The SNIB data model, and corresponding curated taxonomical tree, is the basis for the point‐collection data model. Point distribution ingestion is a two‐step process: First, the system filters out all points that are not within the valid region; second, for each variable, we locate the grid cells that contain at least one point of the variable's distribution and associate the corresponding set of cells. The variable is then added to the database.

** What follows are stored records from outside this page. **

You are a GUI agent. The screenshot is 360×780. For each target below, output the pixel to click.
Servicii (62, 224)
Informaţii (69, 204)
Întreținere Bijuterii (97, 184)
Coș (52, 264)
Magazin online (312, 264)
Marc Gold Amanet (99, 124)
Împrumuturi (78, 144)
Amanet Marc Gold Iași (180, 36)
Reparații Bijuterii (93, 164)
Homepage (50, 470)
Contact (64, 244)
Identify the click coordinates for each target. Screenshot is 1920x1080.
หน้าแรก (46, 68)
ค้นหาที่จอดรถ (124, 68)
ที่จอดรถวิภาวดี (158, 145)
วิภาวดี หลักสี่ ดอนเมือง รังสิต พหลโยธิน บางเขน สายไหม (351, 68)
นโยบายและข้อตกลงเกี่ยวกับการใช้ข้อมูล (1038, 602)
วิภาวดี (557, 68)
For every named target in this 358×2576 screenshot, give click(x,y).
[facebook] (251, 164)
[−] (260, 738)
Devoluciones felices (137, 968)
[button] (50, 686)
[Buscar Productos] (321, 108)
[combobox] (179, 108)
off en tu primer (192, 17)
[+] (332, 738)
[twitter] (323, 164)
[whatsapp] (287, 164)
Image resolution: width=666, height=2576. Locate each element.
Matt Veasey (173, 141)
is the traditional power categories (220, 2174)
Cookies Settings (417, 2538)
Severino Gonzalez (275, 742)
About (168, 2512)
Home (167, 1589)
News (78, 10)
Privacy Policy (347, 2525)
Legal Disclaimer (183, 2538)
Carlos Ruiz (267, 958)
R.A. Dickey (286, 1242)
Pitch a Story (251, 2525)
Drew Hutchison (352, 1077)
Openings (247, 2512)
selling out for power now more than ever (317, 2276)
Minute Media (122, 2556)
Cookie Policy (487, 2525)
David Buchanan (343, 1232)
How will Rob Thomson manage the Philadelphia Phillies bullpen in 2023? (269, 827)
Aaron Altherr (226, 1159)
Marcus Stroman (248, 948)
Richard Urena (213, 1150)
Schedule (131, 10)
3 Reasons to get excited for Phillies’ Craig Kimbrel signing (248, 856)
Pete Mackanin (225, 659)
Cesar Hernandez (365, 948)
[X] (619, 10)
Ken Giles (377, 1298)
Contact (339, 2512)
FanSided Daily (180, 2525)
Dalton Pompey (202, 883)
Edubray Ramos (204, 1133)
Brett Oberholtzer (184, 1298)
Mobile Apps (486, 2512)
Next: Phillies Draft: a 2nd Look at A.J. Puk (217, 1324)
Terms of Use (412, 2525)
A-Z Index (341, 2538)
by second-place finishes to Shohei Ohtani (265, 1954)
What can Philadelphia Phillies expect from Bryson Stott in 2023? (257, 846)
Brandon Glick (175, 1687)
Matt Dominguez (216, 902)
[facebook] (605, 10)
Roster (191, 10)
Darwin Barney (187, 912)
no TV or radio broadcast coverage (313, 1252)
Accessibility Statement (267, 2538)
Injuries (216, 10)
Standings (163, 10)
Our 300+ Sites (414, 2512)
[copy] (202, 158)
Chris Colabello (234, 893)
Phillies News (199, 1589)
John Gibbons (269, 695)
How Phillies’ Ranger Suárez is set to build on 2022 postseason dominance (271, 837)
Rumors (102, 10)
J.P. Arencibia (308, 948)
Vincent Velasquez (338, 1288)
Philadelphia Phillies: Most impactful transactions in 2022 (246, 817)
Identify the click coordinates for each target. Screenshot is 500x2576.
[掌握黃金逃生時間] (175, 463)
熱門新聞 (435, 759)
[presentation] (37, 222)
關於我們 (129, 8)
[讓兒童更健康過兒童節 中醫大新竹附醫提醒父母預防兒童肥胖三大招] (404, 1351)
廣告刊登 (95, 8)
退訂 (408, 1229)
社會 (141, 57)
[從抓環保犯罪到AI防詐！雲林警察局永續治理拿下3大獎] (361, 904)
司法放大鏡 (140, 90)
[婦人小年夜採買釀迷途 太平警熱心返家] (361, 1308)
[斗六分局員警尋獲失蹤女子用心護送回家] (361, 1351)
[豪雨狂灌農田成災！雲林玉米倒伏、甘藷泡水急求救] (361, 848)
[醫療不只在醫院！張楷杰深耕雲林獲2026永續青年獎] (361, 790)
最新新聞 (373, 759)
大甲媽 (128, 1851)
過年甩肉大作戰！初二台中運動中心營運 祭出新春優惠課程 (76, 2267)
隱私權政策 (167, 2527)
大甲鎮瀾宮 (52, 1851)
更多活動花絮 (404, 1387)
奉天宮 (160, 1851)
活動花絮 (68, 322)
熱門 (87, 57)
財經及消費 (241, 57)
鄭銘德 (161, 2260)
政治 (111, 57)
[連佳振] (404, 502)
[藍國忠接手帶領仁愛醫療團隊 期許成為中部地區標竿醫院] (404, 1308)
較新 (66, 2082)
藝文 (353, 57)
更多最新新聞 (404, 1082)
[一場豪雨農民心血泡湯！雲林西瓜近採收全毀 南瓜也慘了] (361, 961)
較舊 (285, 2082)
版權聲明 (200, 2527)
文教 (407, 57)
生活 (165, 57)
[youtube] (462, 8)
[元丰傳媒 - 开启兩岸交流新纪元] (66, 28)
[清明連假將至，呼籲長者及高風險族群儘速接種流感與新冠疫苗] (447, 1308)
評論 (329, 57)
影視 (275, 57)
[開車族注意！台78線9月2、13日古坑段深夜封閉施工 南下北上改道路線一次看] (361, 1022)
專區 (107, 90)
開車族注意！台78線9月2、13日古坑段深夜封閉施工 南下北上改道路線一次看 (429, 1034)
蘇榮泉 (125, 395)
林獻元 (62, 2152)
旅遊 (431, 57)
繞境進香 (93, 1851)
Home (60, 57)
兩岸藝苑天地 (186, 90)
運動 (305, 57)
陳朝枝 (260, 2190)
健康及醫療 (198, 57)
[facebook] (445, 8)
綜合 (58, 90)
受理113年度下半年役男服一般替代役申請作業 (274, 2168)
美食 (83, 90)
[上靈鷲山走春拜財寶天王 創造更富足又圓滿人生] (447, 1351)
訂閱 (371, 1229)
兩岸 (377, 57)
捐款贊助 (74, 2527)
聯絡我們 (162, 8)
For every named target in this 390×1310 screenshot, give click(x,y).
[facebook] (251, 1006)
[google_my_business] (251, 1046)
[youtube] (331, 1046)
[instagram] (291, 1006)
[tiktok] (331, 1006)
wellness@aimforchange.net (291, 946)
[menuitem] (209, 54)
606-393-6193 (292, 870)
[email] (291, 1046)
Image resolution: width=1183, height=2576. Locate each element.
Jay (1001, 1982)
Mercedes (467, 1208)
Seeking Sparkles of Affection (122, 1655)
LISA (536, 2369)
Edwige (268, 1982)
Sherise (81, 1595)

Due to SPECIES’ requirement of bringing all spatial data to the same resolution, raster datasets are discretized into categorical spatial distributions. In this step, an ordinal categorization onto N quantiles (in the current version N is fixed to 10 and corresponds to the deciles) is computed for all variables in order to generate an equal area discretization of the continuous data. The categorized raster is then projected onto N indicator Boolean rasters.

3.2. Architecture

SPECIES’ architecture is modular and composed of three separate components: a database builder, a data processing engine, and a web client with a GUI. The database is currently built from two main data sources: species record data and raster data. Some structure is assumed on the record data, existence of taxonomical information, record date, geographical information (longitude and latitude), and a URL associated with each record. From this data, a series of SQL scripts transform the data and construct the database. Raster data are first manipulated into discrete form with Python and then integrated into the PostgreSQL DB.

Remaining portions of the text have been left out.